Write out the stretch of the newsletter below from "We vigil for" through "information click here.", word for word.

_Given text:_

◇ ◇ ◇ ◇

We vigil for peace in front of the Rolla Post Office THIS THURSDAY, DECEMBER 15, 2016, (and all subsequent Thursdays until peace is established) from Noon to 1:00 PM. Please try to join us. The temperature is predicted to be in the 20s. If you do not feel comfortable standing with us in front of the Post Office, please consider driving by and showing your support for our message by honking your horn and flashing a peace sign.

2. BUEHLER PARK — YOUR HELP IS STILL NEEDED

There is nothing new to report this week; but if you have not already done so, Please sign the petition; and ask your friends and family to sign too.

Your phone calls and emails have been very helpful. Please keep them coming. Contact the City of Rolla and ask them not to build a dog-park in Buehler Park: (573)426-6948, citycouncil@rollacity.org.

For more information click here.

Thank you for your help in preserving Buehler Park as the lovely little park that it is for all local residents and visitors to enjoy.

3. LOOKING FOR A WAY TO STAY POSITIVE

There's a lot of bad news out there. Most of what one can find in the news is focused on how bad things are, and how much worse they're going to be when Trump takes office. Unless you go to the right-leaning or billionnaire-leaning news sites, where everything is rosy, at least if you are a rich white male. Looking for a bit of hope, I came across this article by Betsy Hartmann, who offers some positive things one can do — not to defeat Trump, as she says — he has already won — but to resist the bad things that are coming, and to build an alternative reality that works for everyone, not just rich white men.

Perhaps the most important point Hartmann makes is the necessity to revitalize the peace movement, and to include not just resistance to foreign wars, but to all ways that war is made: Rape of the Earth, the War on Drugs, War on Poverty, which has become war on poor people, police shooting of unarmed citizens, prisons for profit, misogyny, racism — the list goes on. All these things are going to get worse under Trump unless there are large numbers of people willing to stand up and say “Enough!” Dissent is not going to be as easy, or as safe, as it has been in the past. Trump has been heard to admire the Chinese authorities' response to the demonstration in Tiananmen Square.

◇ ◇ ◇ ◇

_Source excerpt:_
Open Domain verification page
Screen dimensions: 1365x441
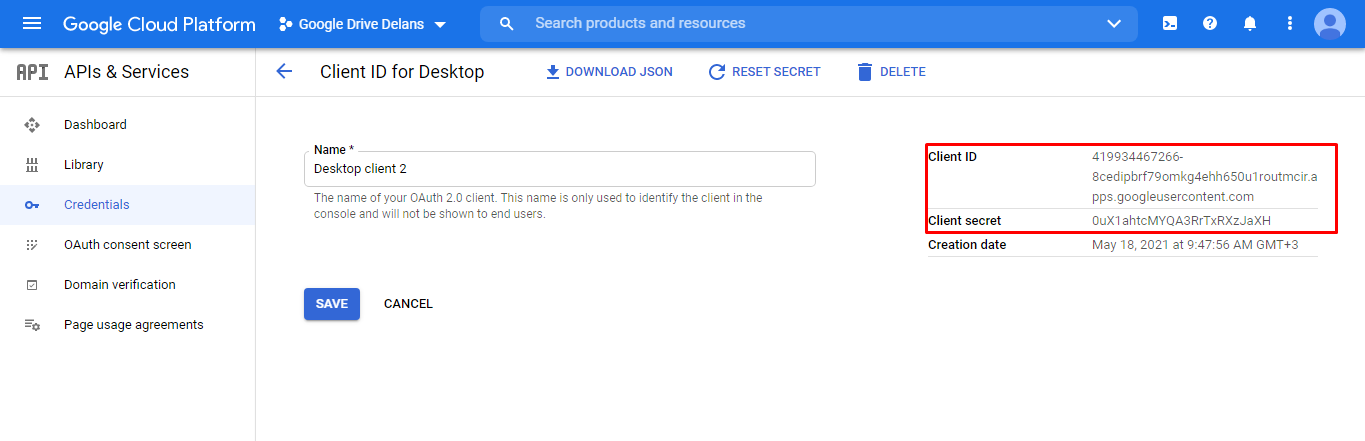(119, 285)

◇ ◇ ◇ ◇

_Answer below:_
We vigil for peace in front of the Rolla Post Office THIS THURSDAY, DECEMBER 15, 2016, (and all subsequent Thursdays until peace is established) from Noon to 1:00 PM. Please try to join us. The temperature is predicted to be in the 20s. If you do not feel comfortable standing with us in front of the Post Office, please consider driving by and showing your support for our message by honking your horn and flashing a peace sign.

2. BUEHLER PARK — YOUR HELP IS STILL NEEDED

There is nothing new to report this week; but if you have not already done so, Please sign the petition; and ask your friends and family to sign too.

Your phone calls and emails have been very helpful. Please keep them coming. Contact the City of Rolla and ask them not to build a dog-park in Buehler Park: (573)426-6948, citycouncil@rollacity.org.

For more information click here.